The power of this bond informs the short “Yom Kippur,” in which, on the young man’s return to the city, Lack wants to vent at him for having gone away, but her faith in the strength of what they have forged stays her hand. It also manifests itself when the figurative shoe is on the other foot, and Lack is back home in Northport, New York, late at night, missing her lover, with only a clock for company “whose red / digital glow never / seems to change.” She imagines the object of her devotion traveling east on a train in that other country, on a day whose chill “burrows into my heart.” She expresses her trust in him along with her concern about the fragility of a trust “no match for / that night when even the / clocks have stopped.” In some of the most resonant lines of this chapbook, Lack seems to convey a truth not only of this relationship but of her having lived with chronic pain from a young age: “Pain and I are cellmates / hurting like this is new.” Then the phone rings, and Lack decides to let it ring on, to “hear the / silence that surrounds it,” until she picks it up, and in a poetic sleight of hand, he answers.

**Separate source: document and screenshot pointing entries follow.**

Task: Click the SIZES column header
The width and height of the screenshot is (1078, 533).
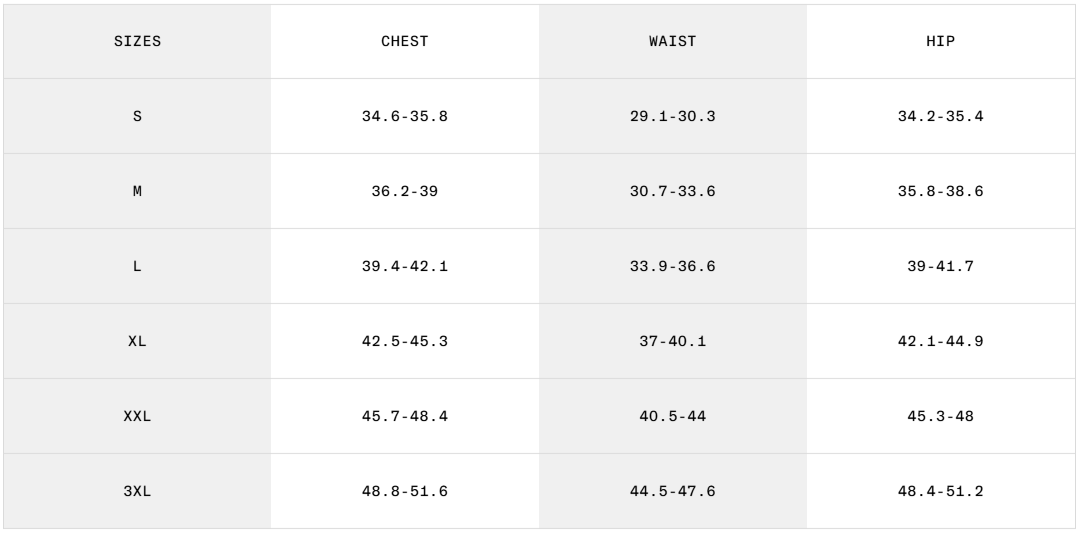Action: pyautogui.click(x=137, y=42)
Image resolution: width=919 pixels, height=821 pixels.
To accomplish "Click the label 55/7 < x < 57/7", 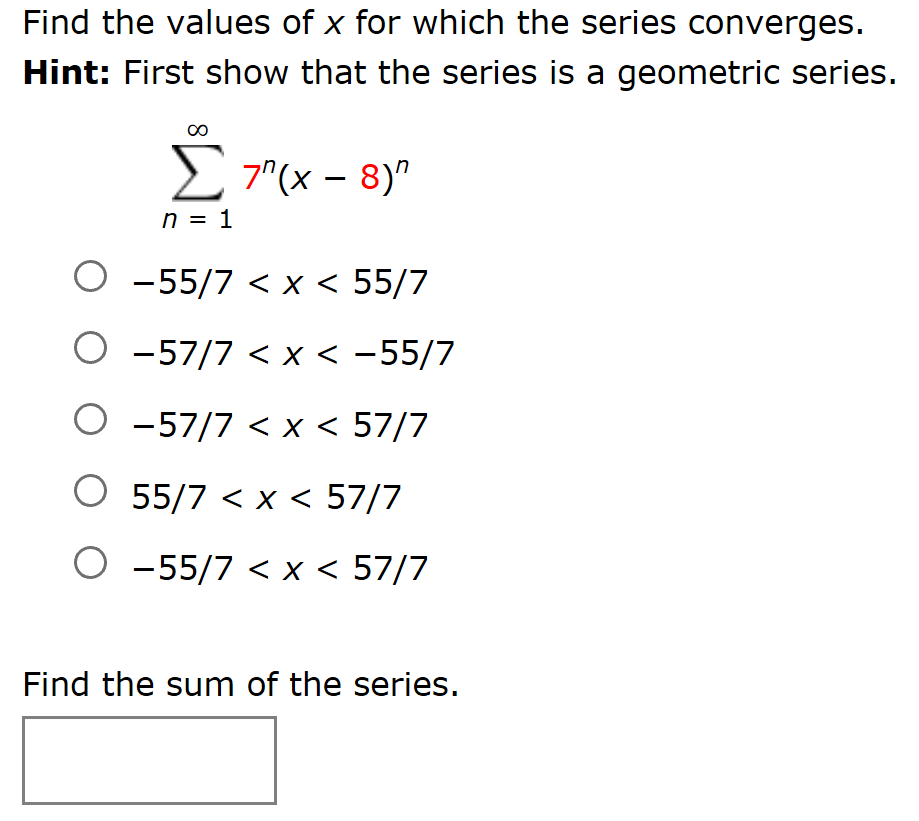I will pos(265,496).
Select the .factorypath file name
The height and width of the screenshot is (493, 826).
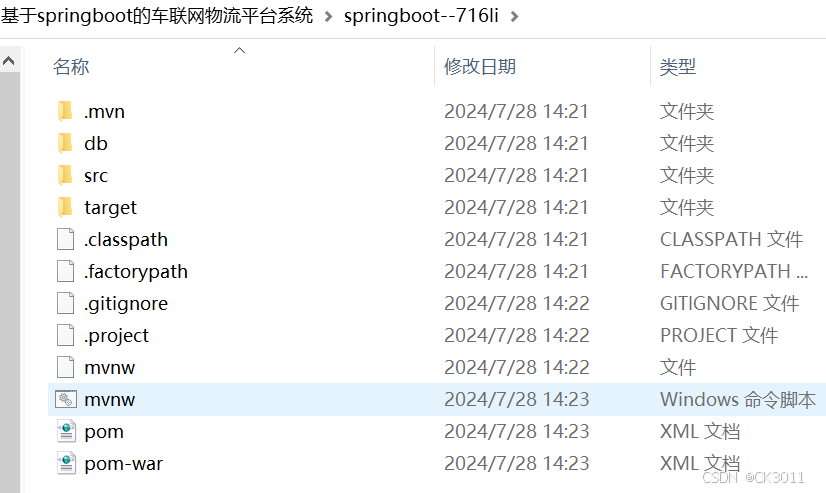136,271
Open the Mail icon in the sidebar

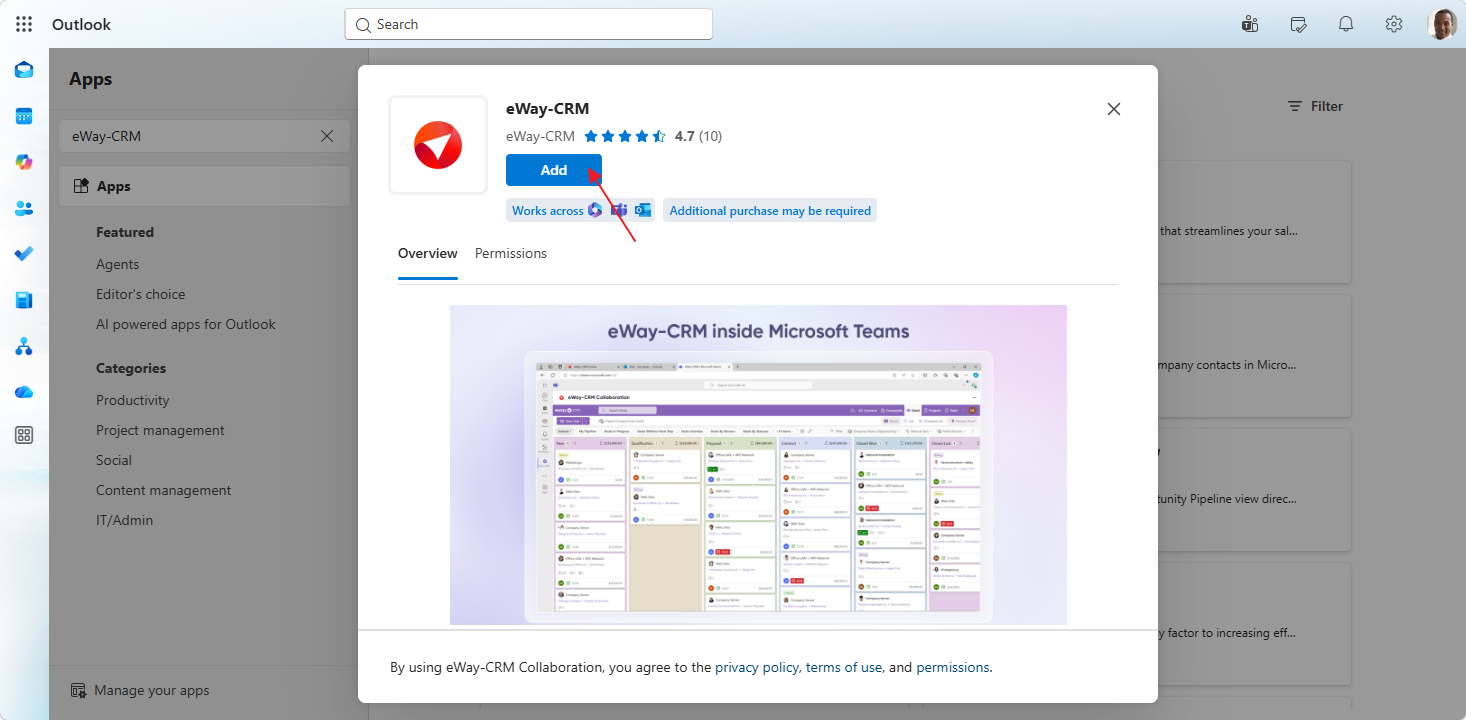[24, 70]
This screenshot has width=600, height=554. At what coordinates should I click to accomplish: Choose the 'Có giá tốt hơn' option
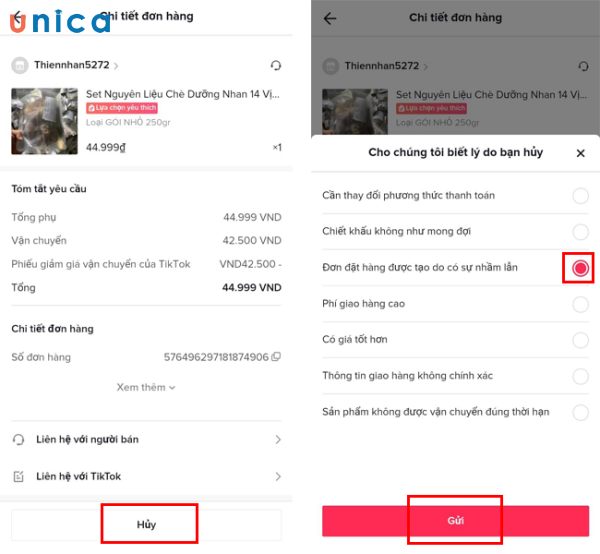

To accompany Lack on the journey of Kyivsky Waltz is to follow the arcs of two inseparable love stories, to fathom the depths of her passion for another human being and for Ukraine as it existed before the calamities of the present and as it still exists, outside time, in the mind and soul of a gifted poet.
About the reviewer: Michael Washburn is the author of The Uprooted and Other Stories, When We’re Grownups, and Stranger, Stranger. His short story “Confessions of a Spook” won Causeway Lit’s 2018 fiction contest, and another of his stories, “In the Flyover State,” was named a Distinguished Mystery Story of 2014 by Best American Mystery Stories.